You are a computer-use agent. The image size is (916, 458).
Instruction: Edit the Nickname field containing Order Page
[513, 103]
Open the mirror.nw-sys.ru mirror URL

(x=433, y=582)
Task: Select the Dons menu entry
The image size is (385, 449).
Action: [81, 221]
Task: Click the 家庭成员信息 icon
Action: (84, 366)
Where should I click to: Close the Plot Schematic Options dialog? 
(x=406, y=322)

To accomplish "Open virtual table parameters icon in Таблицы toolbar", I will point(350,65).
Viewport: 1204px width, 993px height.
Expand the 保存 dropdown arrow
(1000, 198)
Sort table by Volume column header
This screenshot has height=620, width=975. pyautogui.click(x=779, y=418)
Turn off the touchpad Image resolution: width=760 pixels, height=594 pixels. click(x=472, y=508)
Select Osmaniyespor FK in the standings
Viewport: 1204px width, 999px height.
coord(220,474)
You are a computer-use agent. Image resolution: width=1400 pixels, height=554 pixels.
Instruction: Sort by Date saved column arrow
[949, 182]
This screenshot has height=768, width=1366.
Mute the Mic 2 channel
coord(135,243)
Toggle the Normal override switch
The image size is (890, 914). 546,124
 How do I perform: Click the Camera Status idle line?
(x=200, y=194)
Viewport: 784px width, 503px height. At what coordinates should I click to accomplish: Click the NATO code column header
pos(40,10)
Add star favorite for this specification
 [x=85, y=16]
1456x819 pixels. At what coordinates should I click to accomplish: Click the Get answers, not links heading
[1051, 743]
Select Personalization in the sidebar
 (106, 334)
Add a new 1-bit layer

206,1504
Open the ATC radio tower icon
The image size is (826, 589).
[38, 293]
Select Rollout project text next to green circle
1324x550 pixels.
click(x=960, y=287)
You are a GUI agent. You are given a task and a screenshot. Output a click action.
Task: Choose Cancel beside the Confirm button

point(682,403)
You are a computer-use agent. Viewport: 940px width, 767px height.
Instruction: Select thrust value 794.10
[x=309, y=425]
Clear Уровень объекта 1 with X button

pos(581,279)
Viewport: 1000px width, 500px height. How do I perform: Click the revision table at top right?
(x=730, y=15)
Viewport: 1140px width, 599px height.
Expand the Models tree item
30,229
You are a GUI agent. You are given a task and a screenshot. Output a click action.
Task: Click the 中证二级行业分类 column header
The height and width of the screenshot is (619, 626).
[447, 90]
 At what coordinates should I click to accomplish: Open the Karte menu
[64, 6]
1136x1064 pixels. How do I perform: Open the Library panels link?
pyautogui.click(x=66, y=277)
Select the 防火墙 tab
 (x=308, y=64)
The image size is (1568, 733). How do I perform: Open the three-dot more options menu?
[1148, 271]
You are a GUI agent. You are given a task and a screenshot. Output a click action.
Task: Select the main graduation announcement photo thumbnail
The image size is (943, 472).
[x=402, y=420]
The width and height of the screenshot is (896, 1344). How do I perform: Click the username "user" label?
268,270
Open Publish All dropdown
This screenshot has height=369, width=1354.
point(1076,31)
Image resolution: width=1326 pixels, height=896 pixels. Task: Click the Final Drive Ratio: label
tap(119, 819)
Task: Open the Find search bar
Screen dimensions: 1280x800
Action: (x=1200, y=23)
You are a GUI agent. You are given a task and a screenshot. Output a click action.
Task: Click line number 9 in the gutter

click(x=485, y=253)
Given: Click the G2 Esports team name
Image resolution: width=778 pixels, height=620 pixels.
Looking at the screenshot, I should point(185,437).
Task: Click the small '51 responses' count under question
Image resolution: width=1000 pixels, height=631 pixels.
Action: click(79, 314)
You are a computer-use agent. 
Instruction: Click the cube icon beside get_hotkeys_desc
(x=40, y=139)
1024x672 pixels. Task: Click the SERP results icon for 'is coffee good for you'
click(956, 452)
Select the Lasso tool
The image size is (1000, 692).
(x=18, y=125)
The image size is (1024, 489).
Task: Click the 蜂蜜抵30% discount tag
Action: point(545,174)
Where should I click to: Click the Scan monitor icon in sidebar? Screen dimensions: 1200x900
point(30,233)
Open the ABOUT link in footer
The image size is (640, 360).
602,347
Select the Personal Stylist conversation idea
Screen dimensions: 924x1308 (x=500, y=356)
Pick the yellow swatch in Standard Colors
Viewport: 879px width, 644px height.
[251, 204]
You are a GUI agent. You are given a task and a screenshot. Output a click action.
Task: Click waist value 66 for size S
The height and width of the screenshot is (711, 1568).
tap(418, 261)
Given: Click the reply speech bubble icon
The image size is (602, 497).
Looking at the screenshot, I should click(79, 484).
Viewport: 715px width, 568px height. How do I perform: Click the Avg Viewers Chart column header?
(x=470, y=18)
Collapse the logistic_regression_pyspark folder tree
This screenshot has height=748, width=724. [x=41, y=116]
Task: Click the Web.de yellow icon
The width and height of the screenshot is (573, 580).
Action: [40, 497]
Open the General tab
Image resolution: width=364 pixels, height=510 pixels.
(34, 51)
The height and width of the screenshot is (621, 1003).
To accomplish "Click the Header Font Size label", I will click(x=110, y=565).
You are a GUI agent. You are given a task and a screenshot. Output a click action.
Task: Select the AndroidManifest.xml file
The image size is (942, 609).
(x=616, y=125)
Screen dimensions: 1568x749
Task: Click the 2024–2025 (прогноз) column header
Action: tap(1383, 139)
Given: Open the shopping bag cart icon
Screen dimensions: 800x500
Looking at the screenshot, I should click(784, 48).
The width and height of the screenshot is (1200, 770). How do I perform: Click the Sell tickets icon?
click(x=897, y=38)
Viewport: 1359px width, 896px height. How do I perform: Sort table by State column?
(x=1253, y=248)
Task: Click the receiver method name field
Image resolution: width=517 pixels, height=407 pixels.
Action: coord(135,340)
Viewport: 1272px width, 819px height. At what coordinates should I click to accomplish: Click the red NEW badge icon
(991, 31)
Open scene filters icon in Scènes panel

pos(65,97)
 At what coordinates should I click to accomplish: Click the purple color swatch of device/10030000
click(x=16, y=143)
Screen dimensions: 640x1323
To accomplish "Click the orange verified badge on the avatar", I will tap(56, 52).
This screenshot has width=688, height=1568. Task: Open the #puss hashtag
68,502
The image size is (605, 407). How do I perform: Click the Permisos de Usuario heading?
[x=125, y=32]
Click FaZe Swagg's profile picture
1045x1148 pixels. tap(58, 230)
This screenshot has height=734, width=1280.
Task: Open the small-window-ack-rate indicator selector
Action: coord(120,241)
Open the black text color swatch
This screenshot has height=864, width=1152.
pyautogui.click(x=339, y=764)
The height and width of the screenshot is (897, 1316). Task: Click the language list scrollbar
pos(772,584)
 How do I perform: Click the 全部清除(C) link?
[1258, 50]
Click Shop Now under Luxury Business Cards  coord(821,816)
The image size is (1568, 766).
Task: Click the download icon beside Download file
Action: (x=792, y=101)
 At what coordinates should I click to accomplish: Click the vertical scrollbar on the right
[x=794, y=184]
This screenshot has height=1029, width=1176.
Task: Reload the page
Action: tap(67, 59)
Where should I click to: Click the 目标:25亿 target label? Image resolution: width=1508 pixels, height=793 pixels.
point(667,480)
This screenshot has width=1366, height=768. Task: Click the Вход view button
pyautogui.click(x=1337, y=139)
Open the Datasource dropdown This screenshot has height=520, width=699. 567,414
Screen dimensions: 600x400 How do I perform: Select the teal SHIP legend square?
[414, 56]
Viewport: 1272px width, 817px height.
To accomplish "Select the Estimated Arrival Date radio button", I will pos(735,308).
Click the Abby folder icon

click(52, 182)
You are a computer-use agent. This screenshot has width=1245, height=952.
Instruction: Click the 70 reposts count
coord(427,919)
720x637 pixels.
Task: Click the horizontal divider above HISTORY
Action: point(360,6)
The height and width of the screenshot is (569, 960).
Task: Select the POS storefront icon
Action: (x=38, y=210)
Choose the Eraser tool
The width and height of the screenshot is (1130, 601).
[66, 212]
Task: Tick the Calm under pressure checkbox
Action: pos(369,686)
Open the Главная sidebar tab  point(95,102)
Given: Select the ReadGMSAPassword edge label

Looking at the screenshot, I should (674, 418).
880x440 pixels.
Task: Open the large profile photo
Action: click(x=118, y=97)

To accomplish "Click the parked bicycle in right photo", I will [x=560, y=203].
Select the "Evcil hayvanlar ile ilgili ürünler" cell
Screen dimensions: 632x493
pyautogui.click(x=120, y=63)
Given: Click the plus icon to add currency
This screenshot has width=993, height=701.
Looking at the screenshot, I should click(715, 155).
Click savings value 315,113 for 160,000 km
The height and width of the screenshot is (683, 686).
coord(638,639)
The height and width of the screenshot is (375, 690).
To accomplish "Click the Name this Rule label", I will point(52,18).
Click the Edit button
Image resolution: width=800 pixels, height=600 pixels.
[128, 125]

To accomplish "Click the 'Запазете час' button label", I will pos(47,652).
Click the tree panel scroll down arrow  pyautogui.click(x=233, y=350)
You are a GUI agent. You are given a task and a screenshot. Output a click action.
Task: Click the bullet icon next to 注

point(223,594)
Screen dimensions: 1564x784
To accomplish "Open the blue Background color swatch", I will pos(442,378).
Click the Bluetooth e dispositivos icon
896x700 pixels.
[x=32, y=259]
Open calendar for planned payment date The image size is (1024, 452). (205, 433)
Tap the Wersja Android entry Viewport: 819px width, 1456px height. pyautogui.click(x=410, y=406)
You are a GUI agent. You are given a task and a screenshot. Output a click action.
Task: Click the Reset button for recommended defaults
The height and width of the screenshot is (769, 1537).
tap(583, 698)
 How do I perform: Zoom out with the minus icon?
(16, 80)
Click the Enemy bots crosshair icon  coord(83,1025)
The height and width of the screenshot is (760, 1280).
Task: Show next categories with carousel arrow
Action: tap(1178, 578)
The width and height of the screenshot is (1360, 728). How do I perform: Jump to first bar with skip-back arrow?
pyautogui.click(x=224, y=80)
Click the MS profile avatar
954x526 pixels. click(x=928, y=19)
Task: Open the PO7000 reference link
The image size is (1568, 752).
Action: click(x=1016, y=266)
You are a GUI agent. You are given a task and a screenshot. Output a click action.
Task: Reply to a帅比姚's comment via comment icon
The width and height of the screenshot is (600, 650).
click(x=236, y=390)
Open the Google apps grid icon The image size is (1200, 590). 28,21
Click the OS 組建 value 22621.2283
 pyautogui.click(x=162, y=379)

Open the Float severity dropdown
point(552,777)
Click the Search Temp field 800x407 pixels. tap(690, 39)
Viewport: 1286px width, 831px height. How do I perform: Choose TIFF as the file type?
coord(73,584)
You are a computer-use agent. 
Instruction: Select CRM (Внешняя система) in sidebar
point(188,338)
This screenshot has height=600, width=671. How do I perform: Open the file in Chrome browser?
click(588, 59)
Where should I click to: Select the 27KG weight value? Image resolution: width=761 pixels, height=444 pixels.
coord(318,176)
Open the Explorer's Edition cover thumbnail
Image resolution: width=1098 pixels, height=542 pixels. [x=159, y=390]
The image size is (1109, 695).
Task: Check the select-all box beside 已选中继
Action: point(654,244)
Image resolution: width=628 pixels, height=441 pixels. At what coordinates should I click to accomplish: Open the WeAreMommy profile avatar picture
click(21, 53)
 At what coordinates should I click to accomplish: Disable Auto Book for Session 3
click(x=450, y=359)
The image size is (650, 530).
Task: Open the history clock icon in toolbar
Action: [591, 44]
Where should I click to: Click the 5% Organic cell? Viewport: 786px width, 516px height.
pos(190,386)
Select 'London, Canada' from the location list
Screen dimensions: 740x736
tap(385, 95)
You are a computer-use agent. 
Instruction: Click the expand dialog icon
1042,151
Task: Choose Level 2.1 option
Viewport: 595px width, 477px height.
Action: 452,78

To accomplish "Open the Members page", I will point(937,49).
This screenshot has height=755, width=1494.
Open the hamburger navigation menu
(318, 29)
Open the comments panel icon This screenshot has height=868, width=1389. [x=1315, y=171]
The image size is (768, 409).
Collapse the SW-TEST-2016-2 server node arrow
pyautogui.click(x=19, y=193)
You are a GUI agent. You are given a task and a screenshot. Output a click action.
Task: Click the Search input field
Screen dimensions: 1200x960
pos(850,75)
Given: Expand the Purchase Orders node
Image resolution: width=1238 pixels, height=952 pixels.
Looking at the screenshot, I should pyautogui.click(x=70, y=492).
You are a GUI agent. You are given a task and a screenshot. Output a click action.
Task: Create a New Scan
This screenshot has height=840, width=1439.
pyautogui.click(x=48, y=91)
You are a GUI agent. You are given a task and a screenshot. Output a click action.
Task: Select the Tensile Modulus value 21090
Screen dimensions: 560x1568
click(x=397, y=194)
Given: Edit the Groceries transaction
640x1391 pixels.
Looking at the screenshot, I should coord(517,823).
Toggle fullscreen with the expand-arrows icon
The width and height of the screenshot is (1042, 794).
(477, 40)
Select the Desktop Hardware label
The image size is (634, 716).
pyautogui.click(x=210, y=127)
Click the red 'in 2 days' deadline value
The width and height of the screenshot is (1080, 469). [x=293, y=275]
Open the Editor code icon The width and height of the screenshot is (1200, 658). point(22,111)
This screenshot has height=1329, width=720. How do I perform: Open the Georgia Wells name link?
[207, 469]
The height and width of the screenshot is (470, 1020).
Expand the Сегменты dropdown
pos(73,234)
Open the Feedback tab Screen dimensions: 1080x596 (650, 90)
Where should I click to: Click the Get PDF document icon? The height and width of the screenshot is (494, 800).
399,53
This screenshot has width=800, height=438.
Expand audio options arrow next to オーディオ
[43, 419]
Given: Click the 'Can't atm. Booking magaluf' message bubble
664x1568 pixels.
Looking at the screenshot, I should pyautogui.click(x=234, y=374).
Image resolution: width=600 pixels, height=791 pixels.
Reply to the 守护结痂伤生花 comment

==*==

Exercise aim: Working from the material above, restate word for word the lines between the line with "Where should I click to: Click the Get" and the line with "Image resolution: width=600", both included, and only those.

Answer:
Where should I click to: Click the Get PDF document icon? The height and width of the screenshot is (494, 800).
399,53
This screenshot has width=800, height=438.
Expand audio options arrow next to オーディオ
[43, 419]
Given: Click the 'Can't atm. Booking magaluf' message bubble
664x1568 pixels.
Looking at the screenshot, I should pyautogui.click(x=234, y=374).
Image resolution: width=600 pixels, height=791 pixels.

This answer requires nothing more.